→ Text block
Hundreds of women’s organisations and activists have written to UN Women demanding it rescind the partnership.

The letter, sent on Tuesday to Sima Sami Bahous, UN Women’s executive director, and her two deputies, Åsa Regnér and Anita Bhatia, said the partnership “gives BlackRock a veneer of feminist approval that it clearly does not merit”.

While details of the collaboration have not been made public, BlackRock published a statement on its website in May saying it had signed “a memorandum of understanding” with the UN agency “agreeing to cooperate in promoting the growth of gender lens investing”.

BlackRock has faced pressure from environmental activists to improve its climate action policies, given its vast holdings in fossil fuel companies, and wide global reach.

The asset manager has investments in some of the world’s largest weapons sales companies, the letter said, noting that BlackRock is “consistently” ranked among the worst performers on corporate accountability by civil society watchdogs.

From left to right: Pam Chan of BlackRock, UN Women representative Anita Bhatia and Isabelle Mateos y Lago of BlackRock at Davos this year.
From left to right: Pam Chan of BlackRock, UN Women representative Anita Bhatia and Isabelle Mateos y Lago of BlackRock at Davos this year. Photograph: UN Photo

The letter, signed by almost 600 groups and individuals, said BlackRock also holds large amounts of debt in Zambia and Sri Lanka. It was among the private sector lenders that refused to delay debt interest payments to prevent Zambia’s finances from collapsing. The country has had to cut health and social care spending by a fifth in the past two years to balance its budget, cuts that have disproportionately affected women and marginalised groups.

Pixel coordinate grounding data

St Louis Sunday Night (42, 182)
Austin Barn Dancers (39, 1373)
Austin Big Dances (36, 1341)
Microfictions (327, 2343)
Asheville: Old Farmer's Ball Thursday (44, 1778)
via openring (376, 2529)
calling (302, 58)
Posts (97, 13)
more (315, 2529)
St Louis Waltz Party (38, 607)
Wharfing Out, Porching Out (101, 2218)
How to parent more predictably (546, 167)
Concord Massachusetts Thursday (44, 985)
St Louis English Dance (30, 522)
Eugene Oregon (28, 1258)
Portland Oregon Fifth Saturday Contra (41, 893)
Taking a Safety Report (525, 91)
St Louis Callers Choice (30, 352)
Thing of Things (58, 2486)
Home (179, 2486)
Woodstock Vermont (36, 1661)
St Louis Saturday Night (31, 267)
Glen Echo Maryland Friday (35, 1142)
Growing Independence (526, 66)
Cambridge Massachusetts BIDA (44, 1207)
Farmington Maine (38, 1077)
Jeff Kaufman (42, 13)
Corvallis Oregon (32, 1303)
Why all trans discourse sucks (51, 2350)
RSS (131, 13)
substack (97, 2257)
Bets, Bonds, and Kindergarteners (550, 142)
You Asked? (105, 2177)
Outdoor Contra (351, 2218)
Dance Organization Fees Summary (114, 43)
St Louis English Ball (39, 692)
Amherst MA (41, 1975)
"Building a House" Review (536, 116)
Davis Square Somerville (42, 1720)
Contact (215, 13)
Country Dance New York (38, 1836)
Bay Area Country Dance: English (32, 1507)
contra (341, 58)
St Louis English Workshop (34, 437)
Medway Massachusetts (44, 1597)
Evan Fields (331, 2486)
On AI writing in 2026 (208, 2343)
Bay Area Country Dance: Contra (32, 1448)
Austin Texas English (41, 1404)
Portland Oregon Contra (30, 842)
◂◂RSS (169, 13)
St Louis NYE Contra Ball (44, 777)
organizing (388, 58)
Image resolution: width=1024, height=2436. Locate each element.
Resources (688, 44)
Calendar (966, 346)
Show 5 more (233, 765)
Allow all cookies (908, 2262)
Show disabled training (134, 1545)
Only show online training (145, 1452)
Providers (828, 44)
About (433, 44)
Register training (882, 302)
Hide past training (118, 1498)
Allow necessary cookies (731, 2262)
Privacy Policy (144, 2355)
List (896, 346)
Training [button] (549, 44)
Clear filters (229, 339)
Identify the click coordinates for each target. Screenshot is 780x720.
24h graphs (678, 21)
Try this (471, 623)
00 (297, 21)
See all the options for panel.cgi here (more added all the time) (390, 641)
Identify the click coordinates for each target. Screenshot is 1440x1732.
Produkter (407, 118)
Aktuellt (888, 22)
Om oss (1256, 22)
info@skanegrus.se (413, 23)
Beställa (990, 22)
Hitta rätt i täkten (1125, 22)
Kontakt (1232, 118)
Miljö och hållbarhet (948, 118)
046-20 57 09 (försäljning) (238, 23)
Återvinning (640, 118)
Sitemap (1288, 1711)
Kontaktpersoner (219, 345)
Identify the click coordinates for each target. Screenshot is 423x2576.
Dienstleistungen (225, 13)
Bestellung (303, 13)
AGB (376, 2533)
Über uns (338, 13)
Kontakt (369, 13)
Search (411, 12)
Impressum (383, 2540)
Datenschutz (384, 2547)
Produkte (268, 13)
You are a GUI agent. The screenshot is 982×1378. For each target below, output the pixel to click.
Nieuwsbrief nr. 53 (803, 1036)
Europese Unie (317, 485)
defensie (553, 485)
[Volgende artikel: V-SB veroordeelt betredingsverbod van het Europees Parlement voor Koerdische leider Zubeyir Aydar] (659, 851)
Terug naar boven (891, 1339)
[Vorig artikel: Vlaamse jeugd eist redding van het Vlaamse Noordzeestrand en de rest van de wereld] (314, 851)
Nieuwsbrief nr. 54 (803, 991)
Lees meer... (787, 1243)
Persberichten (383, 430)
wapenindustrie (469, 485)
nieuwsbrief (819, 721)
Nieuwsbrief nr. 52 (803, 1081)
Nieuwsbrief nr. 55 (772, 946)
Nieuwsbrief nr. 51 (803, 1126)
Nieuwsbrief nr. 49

→ Work order A
In the article on UN Women and BlackRock, rewrite the section from "Hundreds of women’s" to "wide global reach.", replacing "partnership" with "alliance".
→ Work order B
According to the article on UN Women and BlackRock, how many groups and individuals signed the letter?
→ Work order C
Pick up the article on UN Women and BlackRock after its last sentence and keep writing.

→ Task answer A
Hundreds of women’s organisations and activists have written to UN Women demanding it rescind the alliance.

The letter, sent on Tuesday to Sima Sami Bahous, UN Women’s executive director, and her two deputies, Åsa Regnér and Anita Bhatia, said the alliance “gives BlackRock a veneer of feminist approval that it clearly does not merit”.

While details of the collaboration have not been made public, BlackRock published a statement on its website in May saying it had signed “a memorandum of understanding” with the UN agency “agreeing to cooperate in promoting the growth of gender lens investing”.

BlackRock has faced pressure from environmental activists to improve its climate action policies, given its vast holdings in fossil fuel companies, and wide global reach.

→ Task answer B
Almost 600.

→ Task answer C
Sanam Amin, a Bangladeshi academic and activist, said: “We want this agreement to be rescinded. This will not have a positive outcome for UN Women or the feminist organisations it is working with.”

She said BlackRock was using UN Women for bluewashing and pinkwashing purposes, and that it was “a fantasy” to imagine that “gender-impact investment can keep investment bankers rich and also save the world”.

“This is an illusion and relies on the labour and resources of marginalised communities in a gendered fashion, in the global south and across global supply chains.”

This is not the first time UN Women has been criticised for partnering with the private sector. In 2015, after pressure from women’s groups, the organisation backed out of a deal with Uber to encourage 1 million women to sign up as drivers.

Emilia Reyes, a feminist activist, said a lack of money was driving the UN into partnerships with the private sector. “We are calling for member states to fulfil their commitments on funding for UN departments as a whole,” she said. “In the search for extra funding, [UN bodies] are undermining their mandate and pushing conflicts of interest inside the UN.”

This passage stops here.